To judge by his WATT/Puppy design, David Wilson of Wilson Audio Specialties is a formidable opponent. I lost the battle several years ago when I bought a pair of WATTs/Puppies for my own use.
The X-1/Grand SLAMM
X-1 stands for the "First eXperimental" system of this type, and SLAMM for "Super Linear Adjustable Modular Monitor." "Super Linear" derives from Wilson's own design target: to make the system subjectively distortion-free over a wholly natural and realistic dynamic range. "Adjustable Modular" reflects the user's control of drive-unit delay, hence system phase accuracy.

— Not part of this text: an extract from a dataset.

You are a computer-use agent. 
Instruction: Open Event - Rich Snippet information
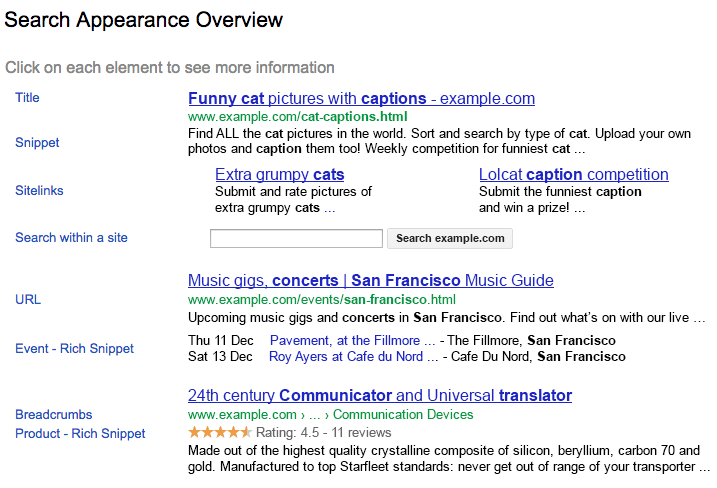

What exactly do you get for your $65,000? A pair of imposing, 6'-tall, impressively engineered loudspeaker systems, each containing seven moving-coil drive-units ranging in diameter from 15" to 1". The speaker is finished like a fine piano in black mirror-gloss varnish. (Alternative auto-finish colors, such as Mercedes Gold, may be ordered; a range of veneered side panels is also available.) Together, the two enclosures weigh about half a ton; when I spiked them to my floor, they partly sank into it.
Following the idea that the proportions of the X-1 should roughly follow those of the WATT/Puppy, albeit on a larger scale, the speaker looks slim.
The SLAMMs exert a definite presence in any room; it's definitely a case of beauty being in the eye of the beholder. Responses elicited from visitors ranged from "No way!" to "Superb functional beauty," with "Engineering as art" noted along the way. Silent, the X-1s stand like monoliths, their dark silhouettes reminiscent of the black transmitter on the lunar surface in Kubrick's 2001. But feed them audio signals in electrical form and one's view changes—the resulting sound quality has power and beauty.
The claimed performance envelope approaches that of the WAMM. Key X-1 features include easy, trouble-free use with a single pair of input terminals (see below); and a comparatively kind amplifier loading. This speaker has a very high dynamic range, typically capable of 120dB spl at 1m with a music-related peak program input of 350W—well within the compass of the Krell KSA-300S, for example. The high sensitivity (95dB/W, 8 ohms) is as equally important as the high dynamic range; pretty decent 102dB in-room sound levels will be possible from 20W of single-ended triode power, even if the speaker could never be driven to full stretch by such a source.
The X-1 is a pure example of the art of loudspeaker engineering—its form truly follows its function. Those requirements inherent in its design concept are realized without compromise, the angled, faceted surfaces of the functional, structural elements accented by their mirror-gloss finish.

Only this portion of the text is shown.